Breaking the Pacifier Habit

Pacifiers can be a soothing comfort for fussy babies as well as save your sanity. There are several benefits to offering baby a pacifier and the American Academy of Pediatrics even recommends it at nap time and bed time to reduce your baby’s risk of SIDS. However, babies can easily become attached to their paci, which makes it difficult when the time comes for them to give it up. Here are some helpful tips on breaking the pacifier habit from experts as well as parents!

baby with pacifier

When to Start Breaking the Habit

Some parents are lucky to have babies who don’t take a pacifier and never have to endure the struggle of taking it away. This is especially true for babies that are breastfed. The SIDS risk decreases after 6 months of age and there is less need of a pacifier. In fact, prolonged use of a pacifier can lead to a higher risk of ear infections. The sooner you start weaning your baby the easier it will become. Once they are toddlers they are far more resistant to having their beloved binky taken away.

Some parents will use a pacifier as a teething remedy by putting it in the freezer. Teething typically starts at around 6 months, which can make it a difficult time to start weaning from the pacifier. Limit baby’s pacifier use to just nap time and bed time to begin weaning and try other methods for teething relief. Prolonged use of pacifiers can also cause problems later on with baby’s permanent teeth so you should strive to kick  the habit for good before the age of 2.

Tips for Weaning from the Pacifier

These are some methods experts suggest on weaning from the pacifier that have proven to be quite effective.

sleeping with pacifierTake it away early – when you decide it’s time to give the pacifier the boot, some experts suggest simply taking it away altogether. Baby may object at first, but the sooner you start the easier it is on both of you and younger babies won’t remember having had a need for it. If your child is older, a more positive approach will help rather than simply saying they can no longer have it – something along the lines of ‘giving their pacifiers away to another baby who needs them’.
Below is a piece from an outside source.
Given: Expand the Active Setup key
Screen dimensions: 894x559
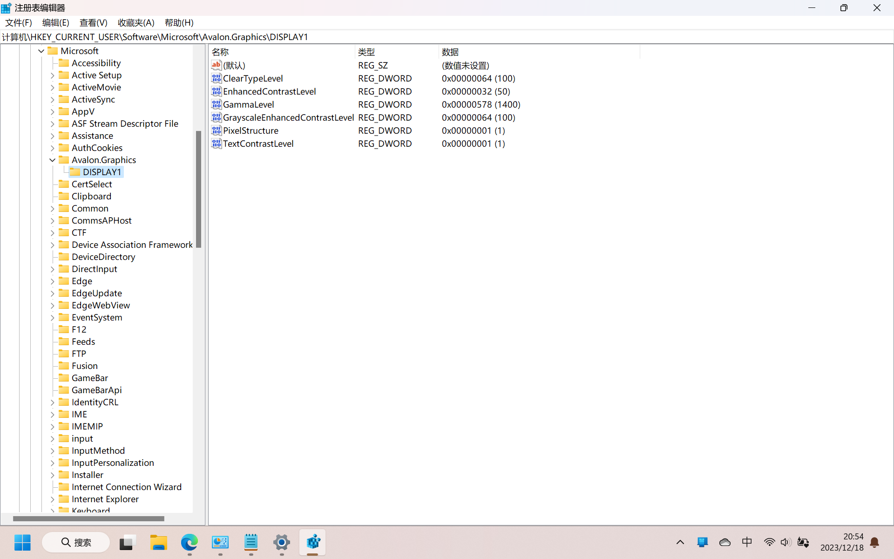Looking at the screenshot, I should coord(52,75).
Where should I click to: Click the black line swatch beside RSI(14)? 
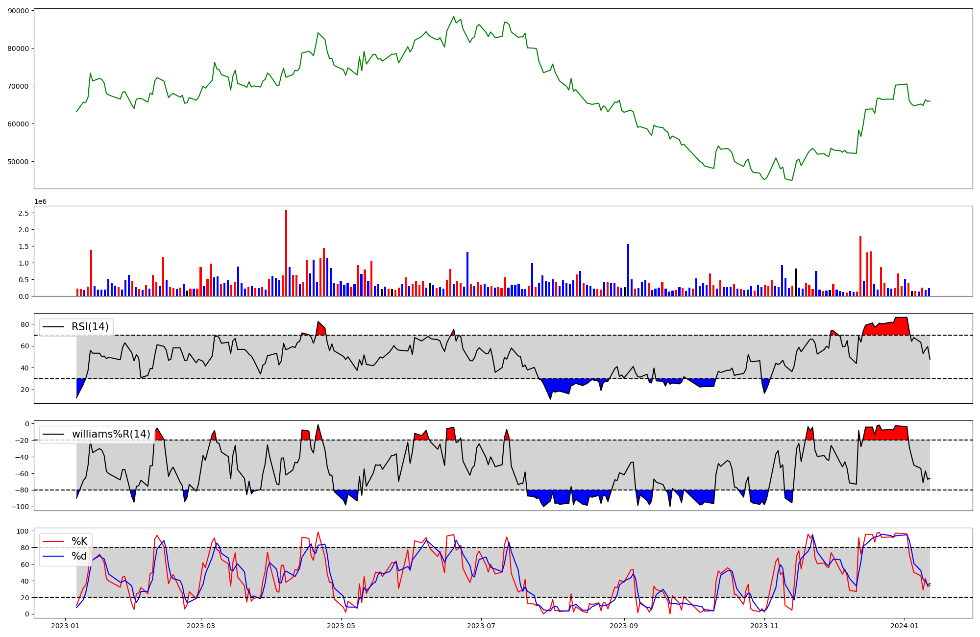(54, 327)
Consistency is key – Choose the right time to take the pacifier away when you can remain consistent with it. Sudden changes like moving or a new sibling arriving can be stressful to a young toddler, in which case the pacifier is a soothing method to help them adjust. You don’t want to go back and forth, so choose a time that’s right when you can take away the pacifier and not give in to letting them have it. Once you’ve started weaning stick to it and be sure everyone who cares for your baby does too. If your child goes to daycare or a sitter do not pack the pacifier in the bag. It is best to get rid of all pacifiers once weaning is well established or put them away out of sight if you plan on using them again for another baby.

Read a book – Reading books is great for children to learn and relate to and it’s never too early to begin reading to them. There are books for nearly every topic you can imagine and that goes for children’s books as well. There are several options among books about ditching the pacifier. A good one I’d recommend is “Bye-Bye, Binky” by Brigitte Weninger. You can find others by going to your local library or search Amazon for pacifier weaning books.

What Worked for Other Parents

I recently asked parents on a forum how they chose to take the pacifier away. Here are some of the top popular methods they claim worked well for their babies:

The Binky Fairy – you may be familiar with this one, but this goes along with the ‘give it away’ approach that is a gentle way of going cold-turkey. I’ve heard different variations of this from tying the pacifiers to a bunch of helium-filled balloons and sending them off to the binky fairy or putting all the pacifiers in a bag and leaving them for the fairy to come and bring a new toy in exchange. In many cases the parents talked to their child about it ahead of time (like weeks in advance) to prepare them for the day and encouraged their kids to willingly give up their pacifiers.

Put something on it to deter sucking – some parents recommend dipping the pacifier in something that would definitely deter their child from sucking on it such as lemon juice or another unpleasant flavor. Just be sure whatever you use is safe for your child to ingest. I’ve heard many say they have also tried this tactic with thumb-sucking as well.

Lose it – whether intentional or accidental, simply ‘losing’ baby’s pacifier has been found to be an effective way for children to drop the habit. If it’s lost then it’s lost. If you decide to do this intentionally, be sure you ‘lose’ all of the pacifiers around the house. If you accidentally lose it, use it to your advantage and don’t turn back. This means don’t go out and buy a new one. Most children have been able to adapt well without it once it was gone for good.

If all else fails, simply let nature take its course. Most children will give up the pacifier on their own time and taking it away early when they aren’t ready may lead to another self-soothing behavior that you’ll eventually have to break such as thumb-sucking. It may be necessary to take it away if they are having problems such as frequent ear infections or concerns with speech and language development. As always, seek the advice from your child’s pediatrician if you have concerns and for further suggestions on breaking the pacifier habit.